Fascistas
Las gradas de los estadios italianos abundan en símbolos fascistas. Los cánticos racistas y las pancartas antijudías no son ninguna novedad. Hasta ahora, sin embargo, no se había conseguido trasladar el espíritu fascista al terreno de juego. El primero en lograrlo, con éxito rotundo, fue Paolo di Canio, que el pasado jueves jugó con la saña de un matamoros y redondeó la épica guerrera del derby Lazio-Roma saludando brazo en alto a la afición. El público lacial, de gran tradición negra, se derritió de júbilo. Y desde entonces le llueven bendiciones a Di Canio, homenajeado por muchos como salvador del entusiasmo y la pureza viril en el calcio. Se trata de un fenómeno alarmante, que acaso dice alguna cosa sobre la situación general del país.

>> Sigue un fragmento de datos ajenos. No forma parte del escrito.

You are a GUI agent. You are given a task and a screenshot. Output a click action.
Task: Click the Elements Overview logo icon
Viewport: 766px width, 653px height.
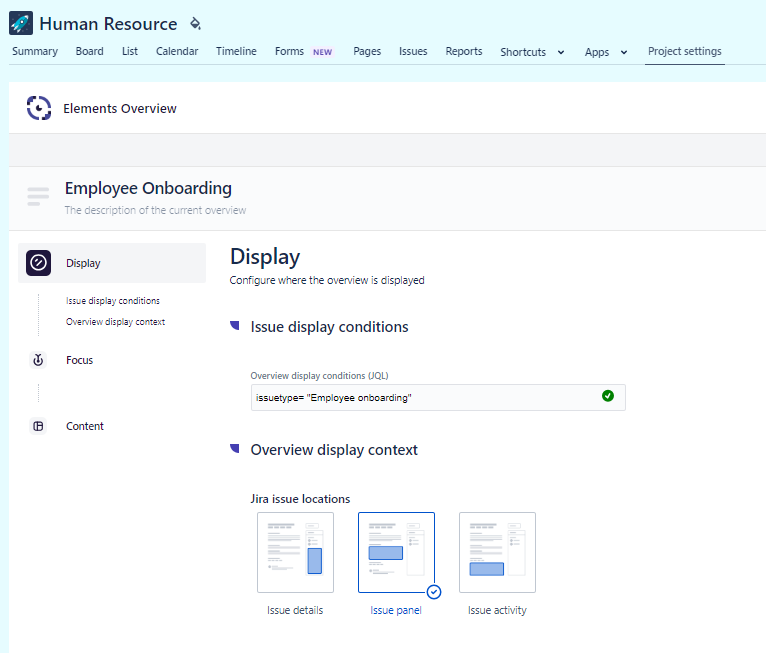coord(38,108)
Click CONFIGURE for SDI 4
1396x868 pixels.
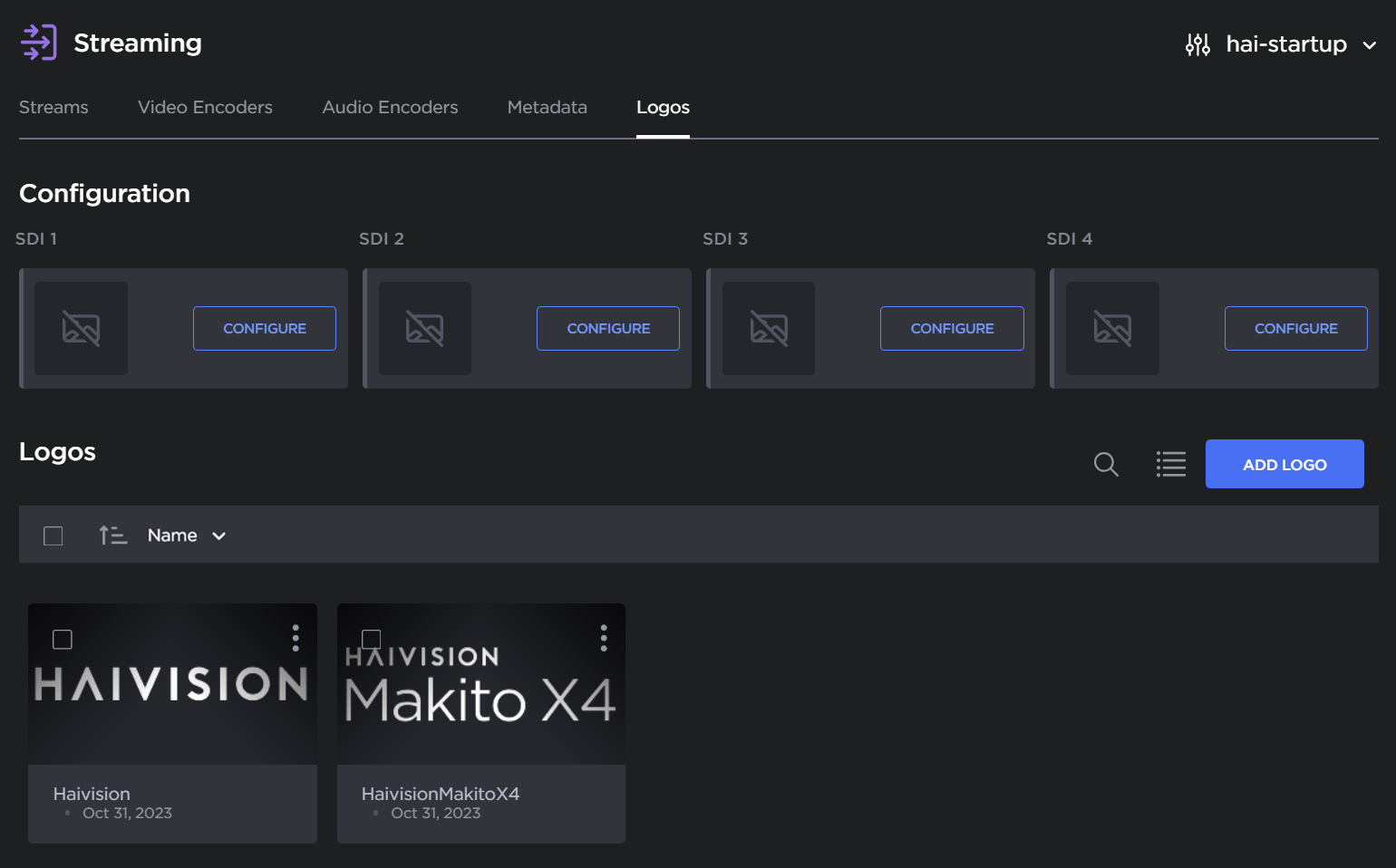[x=1296, y=328]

El público del Lazio se derritió de júbilo con el saludo de Di Canio, que adora a Mussolini
Di Canio ha sido siempre un tipo pintoresco. El viejo delantero, de 36 años, ya demostró durante sus años en Inglaterra que era capaz de cometer grandes barbaridades (le cayeron 11 partidos de sanción por agredir a un árbitro) y de mostrar reacciones de gran generosidad (se negó a marcar un gol hecho cuando vio que el portero se había hecho daño, lo que le valió un Premio Fair Play de la UEFA), pero el carácter disparatado se le ha acentuado con los años. Esta temporada ha regresado al club de sus amores, el Lazio, con una rabia que va más allá de la simple competitividad de los futbolistas profesionales.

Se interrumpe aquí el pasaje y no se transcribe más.